Despite the existence of numerous laws and legal rules that include protection for children and women during armed conflicts, as outlined in the Geneva Conventions and the two additional protocols, these are often breached and not implemented by the parties to the conflict, with Syria being a prime example.

Description of the Conflict in Syria:
Legally, the conflict in Syria is described under the category of “internal conflicts,” which means conflicts that arise within a state and are generally subject to the rules of domestic law, with no concern for other countries.

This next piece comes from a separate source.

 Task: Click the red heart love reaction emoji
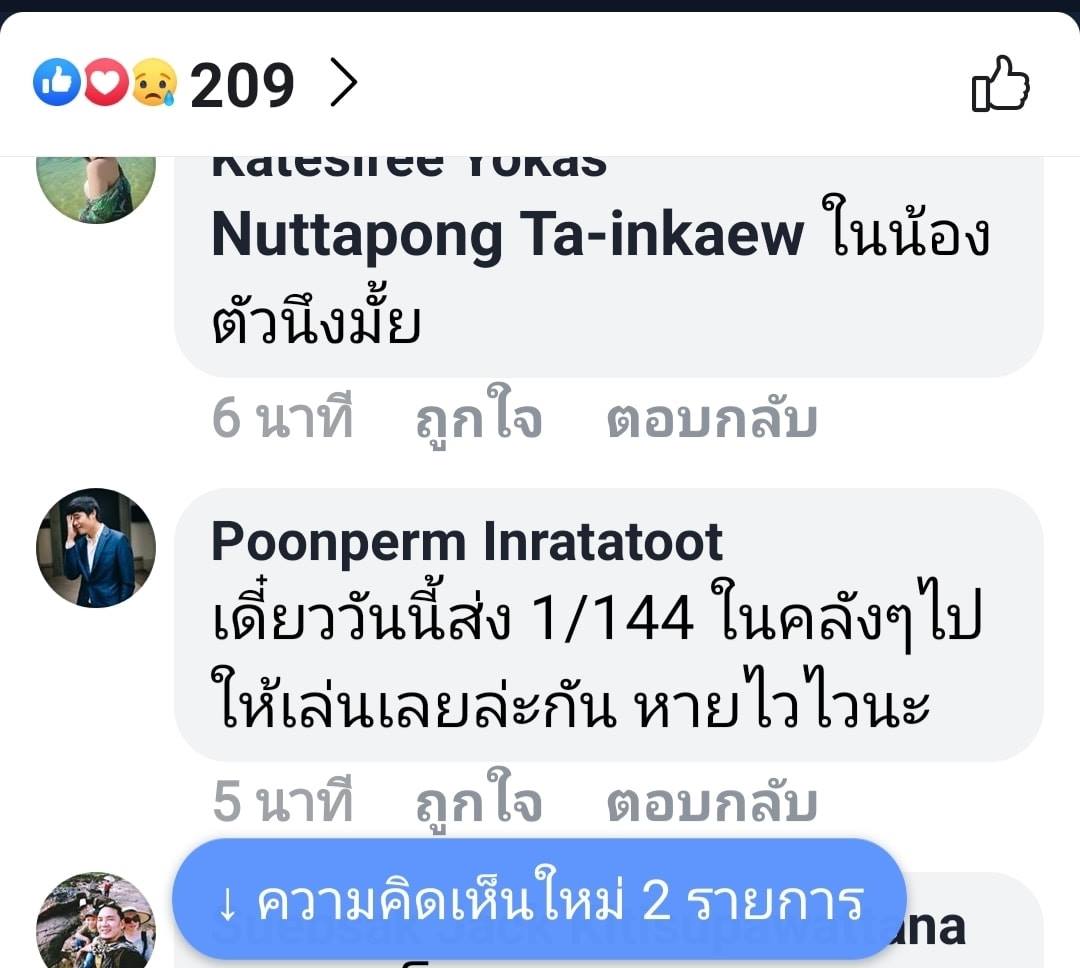click(x=105, y=82)
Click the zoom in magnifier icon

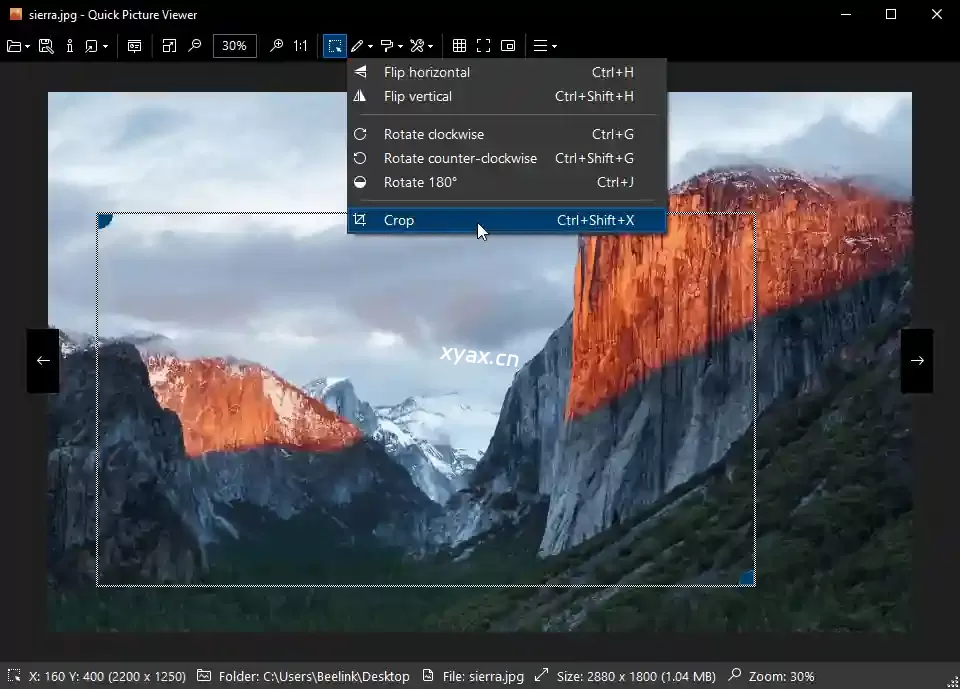pos(277,46)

Traditional international law adopted the principle of non-intervention in civil wars, as reflected in the 1955 Institute of International Law’s regulation on the rights and duties of foreign states and their nationals in the event of rebellion against the recognized existing governments. Foreign states must respect the legitimate government as the sole representative of the state, and the state in conflict with the rebels may recognize them as combatants. However, in recent years, there has been a need to criminalize violations committed during internal armed conflicts. Article (5) of the Rome Statute of the International Criminal Court explicitly granted the Court the authority to consider crimes against humanity when committed during an armed conflict, whether international or internal, directed against civilians. The 1998 Rome Statute of the International Criminal Court explicitly stipulated the punishment for war crimes, whether in international or internal armed conflicts. This convergence resulted from the tragic outcomes of non-international armed conflicts in the former Yugoslavia and Rwanda, which exceeded many international armed conflicts in severity. Article (3) of Protocol II, in its first sentence, mentions non-international armed conflicts occurring in the territories of one of the High Contracting Parties and requires each party to the conflict to apply its provisions.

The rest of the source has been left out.